Effective Charity

hands holding hands

The Catholic tradition names Saint Vincent de Paul the patron saint of charity. While today the term “charity” is sometimes caricatured as a Band-Aid approach to addressing social problems, the effective charity demonstrated by Vincent and Louise in seventeenth-century France, and the effective charity of the Vincentian family today, calls for a radically different understanding.

The word “charity” derives from the Latin term, caritas, which denotes a generous and self-giving love.[1] During their lifetimes, both Vincent and Louise “vigorously called upon charity as an indispensable source of power to confront the poverty and injustice of their day.”[2] Indeed, charity provided a way of resisting the dictates of the state, which, as a result of the “War of Great Confinement,” criminalized those who were poor and forbade begging as well as almsgiving.[3] Yet, through their ministry, Vincent and Louise refused to discount the dignity of those who were poor. Instead, they demonstrated an effective charity that went far beyond mere philanthropic efforts to alleviate need. They focused on developing meaningful relationships with those to whom they ministered, whom much of society had shunned. Such connections allowed them to “build a parallel and contradictory world of charity”[4] that acknowledged right relationship and was shaped by the power of the human encounter.

To this day, this kind of effective charity continues to inspire Vincentian social institutions, which focus not only on addressing the immediate needs of those who are disenfranchised, but root themselves in accompaniment and the construction of meaningful transformative relationships. Such institutions equally commit themselves to calling society to justice and working for systemic change.

Frédéric Ozanam, one of the principal founders of the Society of Saint Vincent de Paul, described the complementary nature of charity and justice in the following way: “The order of society is based on two virtues: justice and charity. However, justice presupposes a lot of love already, for he needs to love a man a great deal in order to respect his rights, which limit our rights, and his liberty, which hampers our liberty. Justice has its limits whereas charity knows none.”[5]

So from a Vincentian perspective, rather than charity being dismissed as a lesser form of justice, effective charity should be understood as a complement to justice in effectuating social change.[6] From a Vincentian perspective, effective charity must lead to effective justice.

In what ways do you see evidence of the Vincentian traditions of effective charity and justice in your work at DePaul? How does this description of effective charity challenge your own understanding of charity?

Reflection by: Siobhan O’Donoghue, Ph.D., Faculty and Staff Engagement Director, Mission and Ministry

[1] Mark Laboe, “Connecting Charity with Justice,” The Way of Wisdom (blog), 24 August 2020, https://blogs.depaul.edu/dmm/2020/08/24/connecting-charity-with-justice/.

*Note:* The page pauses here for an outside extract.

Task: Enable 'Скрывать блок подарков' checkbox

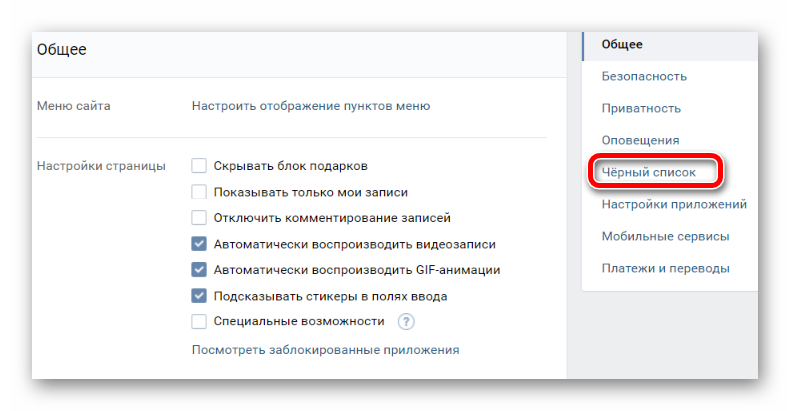Action: click(x=199, y=166)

[2] Craig B. Mousin, “Vincentian Leadership—Advocating for Justice,” Vincentian Heritage 26:1 (2005): 263, https://via.library.depaul.edu/vhj/vol26/iss1/14.

[3] Edward R. Udovic, C.M., “Caritas Christi Urget Nos: The Urgent Challenges of Charity in Seventeenth-Century France,” Ibid. 12:2 (1991): 86, https://via.‌library.‌depaul.edu‌/vhj/‌vol12/iss2/1/.

[4] Ibid., 102.

[5] Pierre Pierrand et al., Ozanam, Husband and Father, Champion of Truth and Justice, Lover of the Poor, Founder of the Society of St. Vincent de Paul (Albagraf, Pomeezia Italy: 1997), 35.

[6] Mousin, “Vincentian Leadership—Advocating for Justice,” 263.

 

Connecting Charity with Justice

Responses to injustice based only on charity may readily be maligned for not addressing the systemic issues that cause suffering to be perpetuated; yet, properly understood, charity should be seen as an essential part of transformative action and as the vital relational and affective dimension of justice. The word charity derives from the Latin, caritas, and can be better understood as a generous and self-giving love. It reflects an understanding of love as a sustained virtue and not as a fickle or thoughtless passion.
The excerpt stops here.